で、どうすれば治るのか?というと、治りはしないらしい。笑

ただ、わたしの場合は軽度なので、ある程度他の能力で補うことができているらしく、通常の人よりゆっくりだけれど読書に関しては工夫してもう少し早く読めるようになるみたいだし、ちょっとずつ向上できればとおもう。

私より重度な人は本当に文字そのものを視認したり書き起こすことすら困難なようなので、誰かがディスレクシアと聞いて、わたし程度のものだと思わないでほしい。これは最近ポップに使われてる「わたしADHDだから」みたいな変な「障害のブランド性」にも通ずること。全ての発達障害・学習障害に言えることだが、重度であったり複合的に障害を負っている場合、社会生活が困難で大変な思い、理解が得られず悲しい思いをしている。なので発達障害や学習障害をポップなマイノリティブランドに利用するのを本当に控えてほしいんだ……。
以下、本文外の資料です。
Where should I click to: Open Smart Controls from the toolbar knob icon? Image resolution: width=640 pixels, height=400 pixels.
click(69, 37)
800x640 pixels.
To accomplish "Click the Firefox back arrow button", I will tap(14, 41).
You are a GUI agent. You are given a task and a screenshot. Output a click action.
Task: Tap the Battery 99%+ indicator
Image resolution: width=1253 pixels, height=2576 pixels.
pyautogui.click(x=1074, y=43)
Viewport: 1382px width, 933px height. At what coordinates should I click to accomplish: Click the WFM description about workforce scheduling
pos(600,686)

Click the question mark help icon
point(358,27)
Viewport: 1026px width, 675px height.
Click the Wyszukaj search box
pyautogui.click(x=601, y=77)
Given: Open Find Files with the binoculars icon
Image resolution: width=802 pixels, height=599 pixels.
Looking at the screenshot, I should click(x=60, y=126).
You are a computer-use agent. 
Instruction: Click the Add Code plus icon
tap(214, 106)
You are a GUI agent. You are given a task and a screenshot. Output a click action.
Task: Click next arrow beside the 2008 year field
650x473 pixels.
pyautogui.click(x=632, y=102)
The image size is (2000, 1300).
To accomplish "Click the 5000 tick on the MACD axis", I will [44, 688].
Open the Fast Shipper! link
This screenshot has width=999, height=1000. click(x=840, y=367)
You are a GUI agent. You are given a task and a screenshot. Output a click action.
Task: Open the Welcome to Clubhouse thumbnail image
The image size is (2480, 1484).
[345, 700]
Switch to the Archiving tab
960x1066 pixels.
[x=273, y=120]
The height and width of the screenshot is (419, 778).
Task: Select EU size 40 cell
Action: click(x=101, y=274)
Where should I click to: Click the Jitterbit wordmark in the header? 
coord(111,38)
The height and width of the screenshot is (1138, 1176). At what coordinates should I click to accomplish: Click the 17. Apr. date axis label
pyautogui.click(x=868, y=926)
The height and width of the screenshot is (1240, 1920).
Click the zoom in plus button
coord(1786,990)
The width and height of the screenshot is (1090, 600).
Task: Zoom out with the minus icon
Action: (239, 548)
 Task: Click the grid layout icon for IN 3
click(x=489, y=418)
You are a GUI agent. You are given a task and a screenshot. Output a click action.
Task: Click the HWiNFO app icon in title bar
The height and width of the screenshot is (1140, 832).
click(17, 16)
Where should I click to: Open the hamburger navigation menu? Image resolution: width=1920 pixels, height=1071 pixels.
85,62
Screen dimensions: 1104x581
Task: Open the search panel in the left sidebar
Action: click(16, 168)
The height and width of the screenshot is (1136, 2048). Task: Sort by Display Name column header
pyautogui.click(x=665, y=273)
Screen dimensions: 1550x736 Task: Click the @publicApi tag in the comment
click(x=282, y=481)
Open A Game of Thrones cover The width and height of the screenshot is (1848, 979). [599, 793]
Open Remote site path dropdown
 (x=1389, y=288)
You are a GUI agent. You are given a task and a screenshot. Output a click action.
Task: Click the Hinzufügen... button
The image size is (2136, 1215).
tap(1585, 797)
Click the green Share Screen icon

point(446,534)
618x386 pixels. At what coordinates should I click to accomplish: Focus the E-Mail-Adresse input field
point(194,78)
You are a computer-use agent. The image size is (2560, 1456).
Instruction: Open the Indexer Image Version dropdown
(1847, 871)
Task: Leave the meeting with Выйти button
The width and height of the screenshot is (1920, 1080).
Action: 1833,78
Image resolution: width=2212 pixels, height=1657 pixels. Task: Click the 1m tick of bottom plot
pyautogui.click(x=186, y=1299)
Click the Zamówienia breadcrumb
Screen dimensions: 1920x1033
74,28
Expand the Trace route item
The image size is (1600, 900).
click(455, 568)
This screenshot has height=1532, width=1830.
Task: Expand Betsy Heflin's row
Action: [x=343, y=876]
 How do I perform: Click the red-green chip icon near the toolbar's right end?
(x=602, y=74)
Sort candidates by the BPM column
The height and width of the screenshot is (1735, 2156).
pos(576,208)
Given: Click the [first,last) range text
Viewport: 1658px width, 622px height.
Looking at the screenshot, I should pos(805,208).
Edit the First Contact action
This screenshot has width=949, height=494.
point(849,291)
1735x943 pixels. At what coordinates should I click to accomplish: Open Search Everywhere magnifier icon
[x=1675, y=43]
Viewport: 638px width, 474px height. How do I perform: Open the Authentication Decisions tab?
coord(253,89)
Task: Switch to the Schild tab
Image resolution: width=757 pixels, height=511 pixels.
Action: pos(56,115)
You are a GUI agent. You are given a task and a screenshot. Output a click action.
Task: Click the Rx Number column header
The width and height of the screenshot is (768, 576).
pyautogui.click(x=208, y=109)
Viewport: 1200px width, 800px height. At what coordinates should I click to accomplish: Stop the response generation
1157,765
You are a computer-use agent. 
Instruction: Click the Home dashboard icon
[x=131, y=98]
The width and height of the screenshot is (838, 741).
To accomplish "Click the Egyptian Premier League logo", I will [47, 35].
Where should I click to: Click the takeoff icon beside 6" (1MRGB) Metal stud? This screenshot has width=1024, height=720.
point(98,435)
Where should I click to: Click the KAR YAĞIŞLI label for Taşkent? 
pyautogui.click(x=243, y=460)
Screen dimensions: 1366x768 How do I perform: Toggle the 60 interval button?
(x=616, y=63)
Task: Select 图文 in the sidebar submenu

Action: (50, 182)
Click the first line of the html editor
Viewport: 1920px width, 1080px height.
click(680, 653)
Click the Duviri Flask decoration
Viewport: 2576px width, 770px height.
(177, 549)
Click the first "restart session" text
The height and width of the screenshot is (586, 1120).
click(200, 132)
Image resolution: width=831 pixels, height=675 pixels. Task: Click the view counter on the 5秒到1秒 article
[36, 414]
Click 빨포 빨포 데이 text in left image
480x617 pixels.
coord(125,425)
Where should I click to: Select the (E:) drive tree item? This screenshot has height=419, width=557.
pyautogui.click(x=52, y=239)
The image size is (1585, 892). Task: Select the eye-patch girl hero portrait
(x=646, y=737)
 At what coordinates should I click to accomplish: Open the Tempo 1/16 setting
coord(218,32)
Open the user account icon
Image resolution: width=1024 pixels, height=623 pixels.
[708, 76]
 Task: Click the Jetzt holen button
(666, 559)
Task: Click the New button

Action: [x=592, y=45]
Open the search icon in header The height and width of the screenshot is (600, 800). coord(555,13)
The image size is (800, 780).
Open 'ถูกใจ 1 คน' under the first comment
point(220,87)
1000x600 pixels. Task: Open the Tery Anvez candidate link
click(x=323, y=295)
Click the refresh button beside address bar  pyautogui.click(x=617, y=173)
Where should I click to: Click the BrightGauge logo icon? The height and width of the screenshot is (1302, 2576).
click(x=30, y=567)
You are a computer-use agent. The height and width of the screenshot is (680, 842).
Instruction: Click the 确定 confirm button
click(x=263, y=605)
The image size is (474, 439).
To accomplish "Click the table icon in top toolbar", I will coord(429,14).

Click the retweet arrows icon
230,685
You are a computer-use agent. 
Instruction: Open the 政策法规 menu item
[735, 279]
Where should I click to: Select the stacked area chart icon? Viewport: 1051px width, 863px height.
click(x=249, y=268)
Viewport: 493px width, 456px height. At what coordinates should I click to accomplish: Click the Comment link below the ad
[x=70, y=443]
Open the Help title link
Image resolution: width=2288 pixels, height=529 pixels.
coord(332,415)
だから私もあえてプロフィールなどに書いたりはしない。だけど別に隠すことでもないと思ってる。どちらにしてもそこに私のアイデンティティはない。

ここを深く掘ると言いたいことはたくさんあるので別の機会に話すとして、今回は活字と対峙するただの自分語りに戻させてもらう。

わたしは知的好奇心がわりと高いタイプだと思うのだけれど、情報収集のスピードが他人の3〜5倍かかるものだから色々とストレスはたまる。手に入れたい情報がこの手のひらに包まれているのに、ぜんぜん進まないもどかしさは本当につらい。

それでも知ろうとしないかぎり、知ることができないキラキラとしたものがこの世にはたくさんあるから。苦手だけれど、嫌いにはならないようにしようと努力している。

この手に広がる知の海の水を、一粒だけでいいからそれをこぼさないように私の中にとりこんで。

繰り返し咀嚼し反芻できるほど読み込めないのだけど。

みんなよりゆっくりな分、みんなより繰り返せない分、私に入ってきた1回を大切にしたい。いつか私の中から消えてしまうとしても。

私は他人より、1度の言葉が3倍重たくきらめいてるんだもんって思えるように。

私を確実に消耗させながら、不確実に充満させる一冊をまた手に取る。